**Given exercise 1**
In the bar night account below, why did the angels hold back from slaughtering the crowd to announce the group's arrival? Answer in one to three sentences.

## begin Document extract

All the Little Czars & Czarinas

The Accomplice's birthday.

I made it to the bar driven by the Gin, my bladder, and a bag of dreams; flanked on either side by C, S, and the Pride Cowboy. Our arrival was heralded by angels, of course, but not New Age nancies with wings -- I'm talking Old Testament, flaming swords, divine justice angels. Angels with frank ideas about capital punishment. They would have slaughtered the crowd to announce us but, honey, let's be honest. It's no fun grinding someone beneath your heel if they're already dead. The others arrived shortly thereafter, having branched off on another quest (Which we shall call, "Dan Had To Go To The Bank"), and court was held on expansive leather seats to the corner. Now, initially there were other people sitting over there but quickly the heat, the very heat of us overwhelmed them and they inched away to leave us the space. I CAN NOT HELP THAT WE COME OFF AS ROYAL, Russian, perhaps ("Ra-Ra-Rasputin, Russia's greatest love machine...").

The music was fair to middling, danceable even if the DJ had a slice of pizza congealing in one hand while he pumped the air vigourously with the other (we're not talking the music of the spheres here), the dance floor was both sweaty and inexplicable like a dream you had once, where the scale is all wrong. The two servers, Blue-Hair and the Kid, were pretty on the ball even if the Kid had a sizeable black eye that invited much discussion among the court -- we do require our little passing fancies, after all. The Sundry came and went, offered thumbs down by B (in various numbers and configurations but, as far as gladiator movies went, nobody was walking out this Pit alive). We were callous and strange. The DJ kept calling out to the crowd, using the wrong name (or the official name for the place for the moment) because they have no good sense to simply reduce it to its platonic ideals ("The Gay Bar" at worst and "Disco Heaven" at best), D.A.N.C.E. pounded, S and the Cowboy discussing its implications for their Burning Man experience ("We heard it when we were on our way to get married -- witnessed by a penguin..."), our numbers began to dwindle as the musical numbers (terribly uncoordinated, subpar Bollywood) stretched out past their best-before date.

## end Document extract
## begin Exercise inputs

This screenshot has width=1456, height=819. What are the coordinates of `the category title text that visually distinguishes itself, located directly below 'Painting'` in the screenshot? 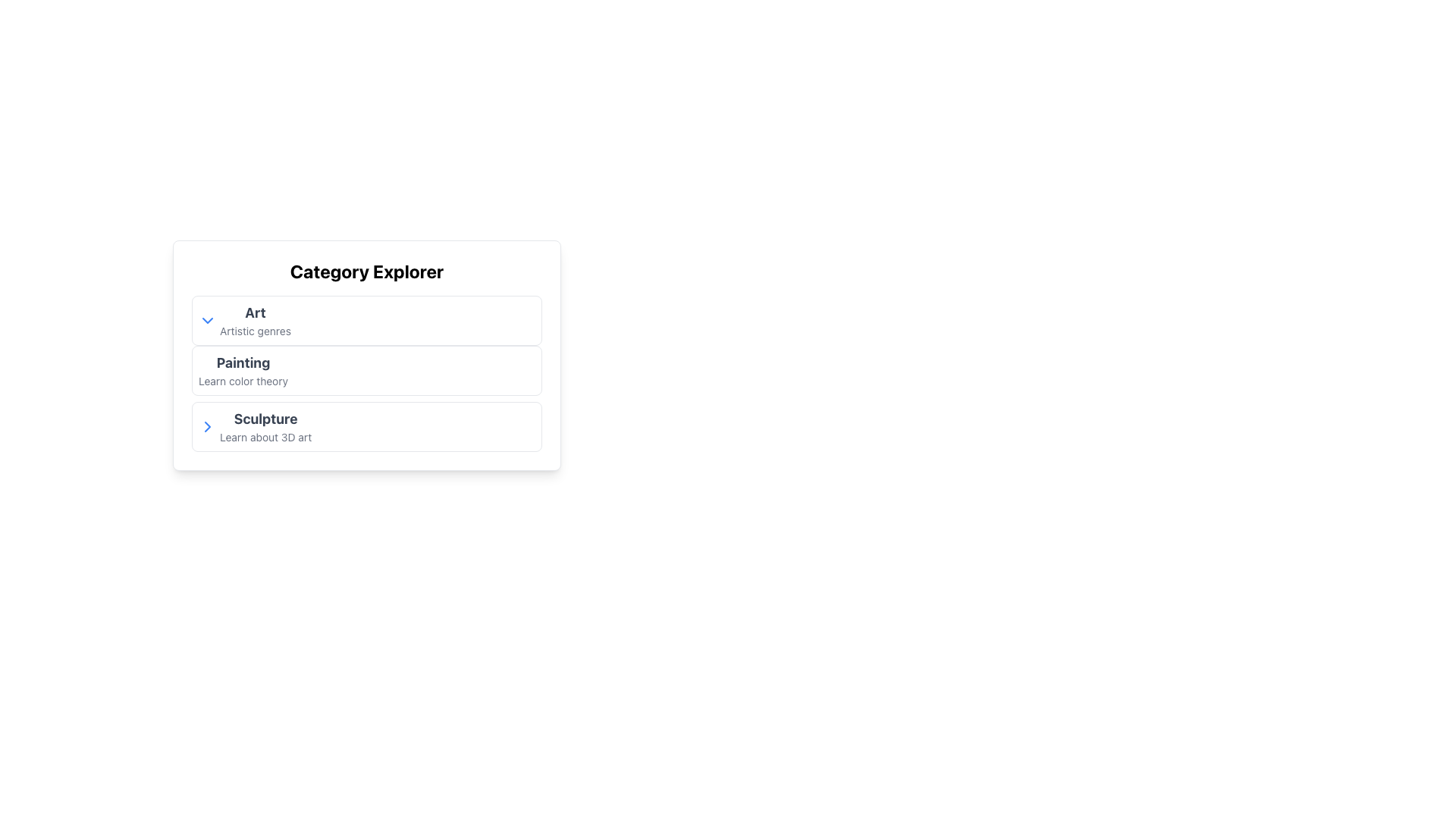 It's located at (265, 419).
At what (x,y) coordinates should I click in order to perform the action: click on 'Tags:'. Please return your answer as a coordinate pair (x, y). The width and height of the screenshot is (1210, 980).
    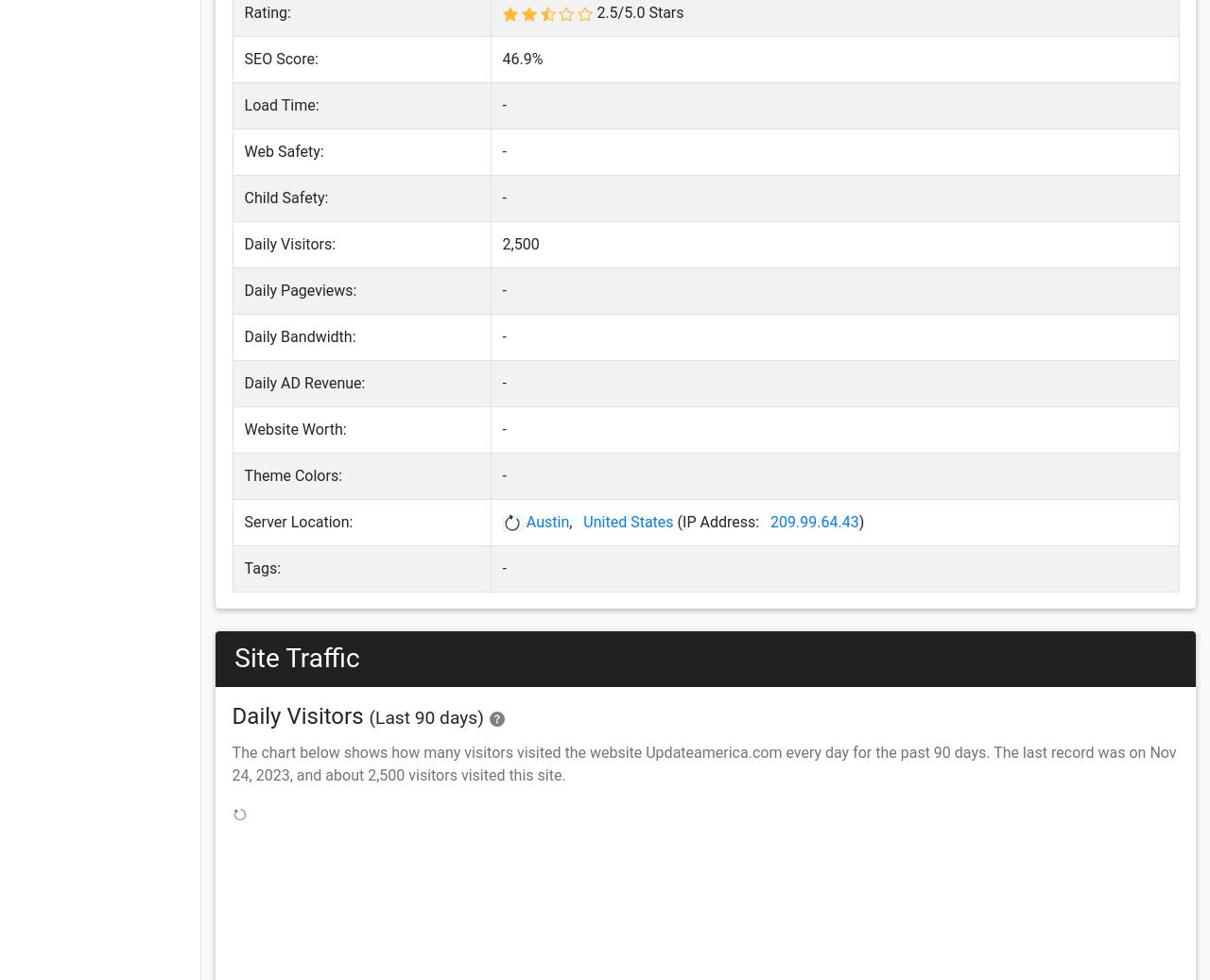
    Looking at the image, I should click on (261, 567).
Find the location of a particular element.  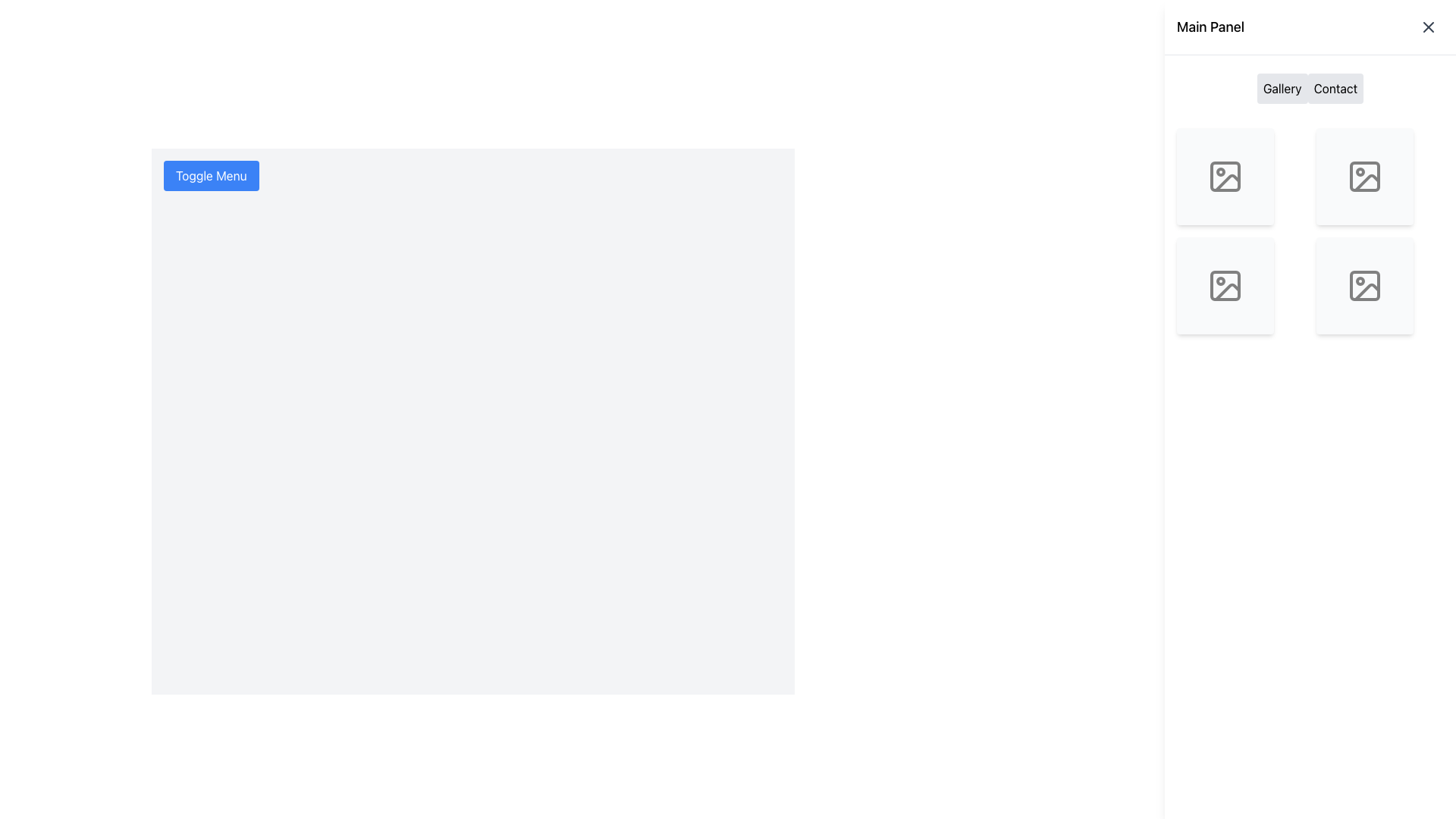

an item onto the image placeholder element, which is a square area with a gray background and a centered picture frame icon, located in the bottom-left position of a 2x2 grid is located at coordinates (1225, 286).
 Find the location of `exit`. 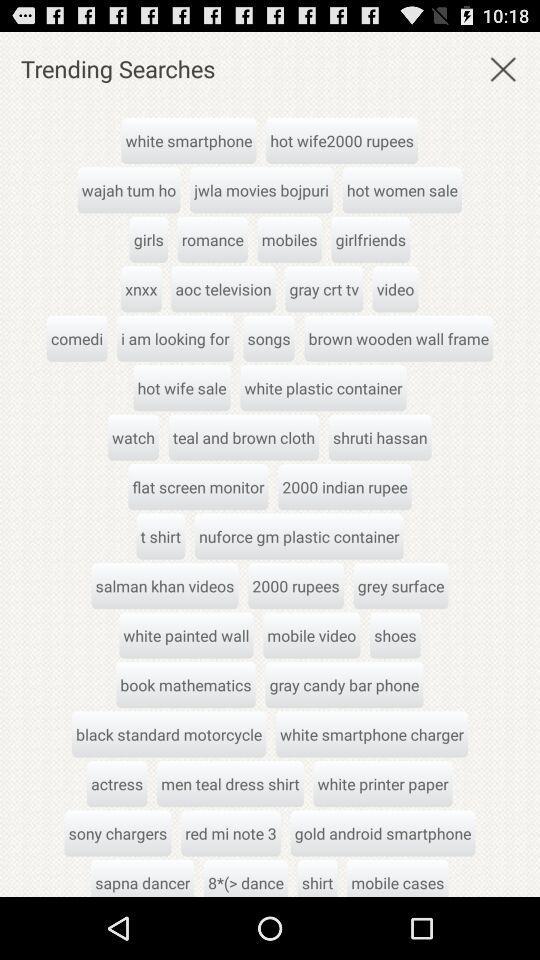

exit is located at coordinates (502, 68).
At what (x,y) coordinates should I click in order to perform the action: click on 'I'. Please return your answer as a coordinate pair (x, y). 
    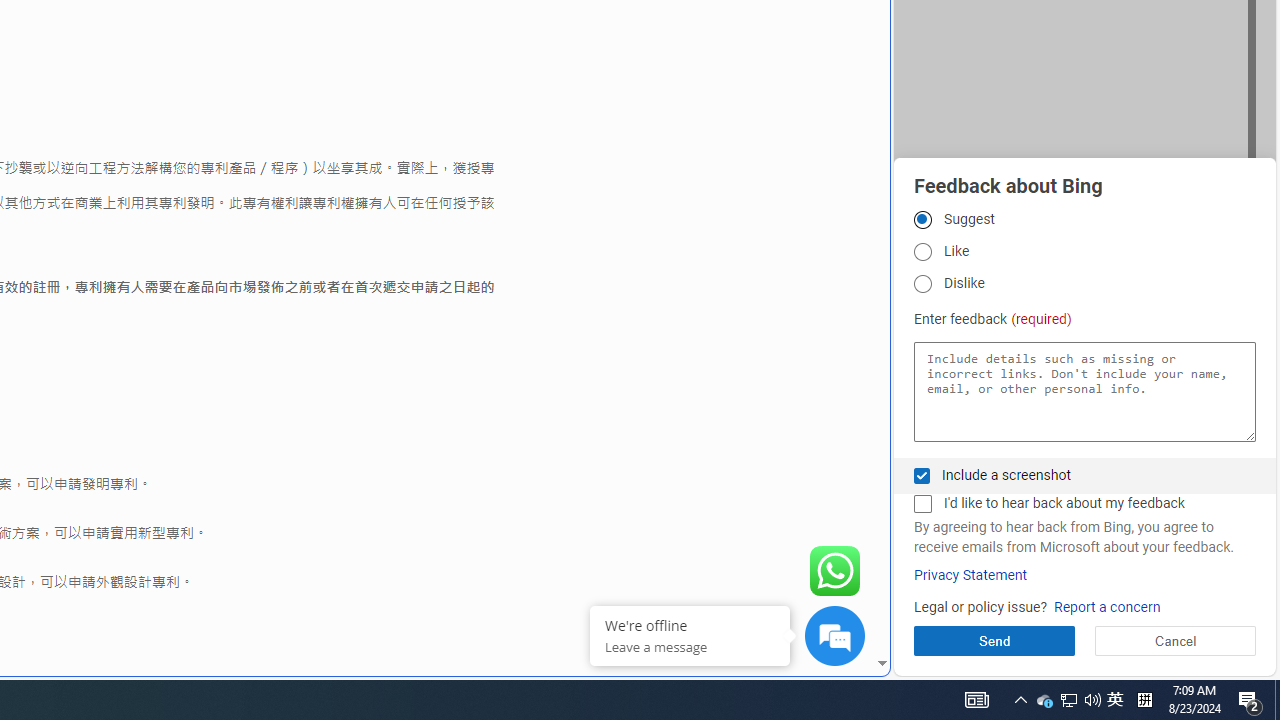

## end Exercise inputs

**Given exercise 2**
Duplicate the part of the records that opens with the line containing "is (1210, 980)." and closes with the line containing "an item onto", leaving the pictures out of your answer.

**Answer 1**
The angels held back because it's no fun grinding someone beneath your heel if they're already dead.

**Answer 2**
At what (x,y) coordinates should I click in order to perform the action: click on 'Tags:'. Please return your answer as a coordinate pair (x, y). The width and height of the screenshot is (1210, 980).
    Looking at the image, I should click on (261, 567).
Find the location of a particular element.  

an item onto the image placeholder element, which is a square area with a gray background and a centered picture frame icon, located in the bottom-left position of a 2x2 grid is located at coordinates (1225, 286).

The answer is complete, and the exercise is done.